> [SOURCE PASSAGE]:
----

Unconscious bias and inclusive leadership interventions work particularly well for employees who are already less biased and motivated to improve diversity in their organizations. But while further polishing the “good apples” is having positive effects, a little attention on the “bad apples” might encourage progress toward successful diversity recruitment, retention, and promotion. To do so, businesses should employ concrete practices to try to keep excluders out of your organization in the first place and to identify and appropriately deal with those who are already there:

  1. Establish a clear definition of exclusion that includes specific individual behaviors (e.g., inviting the same, incomplete part of a team for lunch or after-work drinks) and organizational behaviors (e.g., scheduling meetings or important work events on various religious holidays or after hours, or insisting that sports remain the annual team-building activity).
  2. Make inclusion — as well as (a lack of) exclusion — explicit hiring criteria. Contacting candidates’ references can often reveal excluders before they make it into your company. You can also ask candidates to write or speak about their specific experience with and approach to working with individuals from diverse communities, as well as how they might foster inclusion at work and in their teams.
  3. Make inclusion — as well as (a lack of) exclusion — explicit performance criteria. Clear, measurable criteria and accountability are key here. Accurate, up-to-date data can be integrated into 360 performance reviews alongside assessments of other organizationally relevant KPIs and used to identify potential excluders in their annual performance reviews. For example, if a specific leader performs consistently poorly according to evaluations by their direct reports and the behavior continues after a formal warning, they might be moved, demoted, or even removed due to a lack of progress. Digital health company Biogen uses this specific practice in their organization.

----

> [RAW DATA]:
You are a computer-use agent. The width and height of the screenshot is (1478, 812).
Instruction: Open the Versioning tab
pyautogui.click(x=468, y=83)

----

> [WHAT TO DO]:
1 - Reproduce word for word the part of the passage on workplace exclusion starting with "1. Establish a" and going on through "in their teams.".
2 - Pick up the passage on workplace exclusion after its last sentence and carry it forward.
The material comes from a separate source.

> [ANSWERS TO THE PROBLEMS]:
1 -
1. Establish a clear definition of exclusion that includes specific individual behaviors (e.g., inviting the same, incomplete part of a team for lunch or after-work drinks) and organizational behaviors (e.g., scheduling meetings or important work events on various religious holidays or after hours, or insisting that sports remain the annual team-building activity).
  2. Make inclusion — as well as (a lack of) exclusion — explicit hiring criteria. Contacting candidates’ references can often reveal excluders before they make it into your company. You can also ask candidates to write or speak about their specific experience with and approach to working with individuals from diverse communities, as well as how they might foster inclusion at work and in their teams.

2 -
  4. Make inclusive leaders visible. Reward inclusive leaders with incentives and recognition, such as highlighting them as role models within the organization, publicly recognizing or celebrating inclusive behaviors and practices, or linking specific inclusive behavior to bonuses. For example, The Lego Group tracks, promotes, and celebrates some of these leadership initiatives.
  5. Use anonymous hotlines for “exclusion” whistleblowers to facilitate confidential reports of exclusionary acts — perhaps particularly when perpetrated by leaders — because those who speak up to intervene often face backlash.

Although we’ve largely focused on gender diversity thus far, this story of exclusion isn’t exclusive to gender diversity. Excluders can convey subtle and ambiguous discrimination toward people of various (and often numerous) backgrounds. These practices can detect the bad apples who exclude women, mothers, childfree women, people with disabilities, members of racial and ethnic minorities, mature employees, LGBTQ+ persons, etc. In other words, this essentially extends Bob Sutton’s “No Asshole Rule” to the diversity and inclusion space to promote the notion of a “No Excluder Rule” — no matter the group being excluded.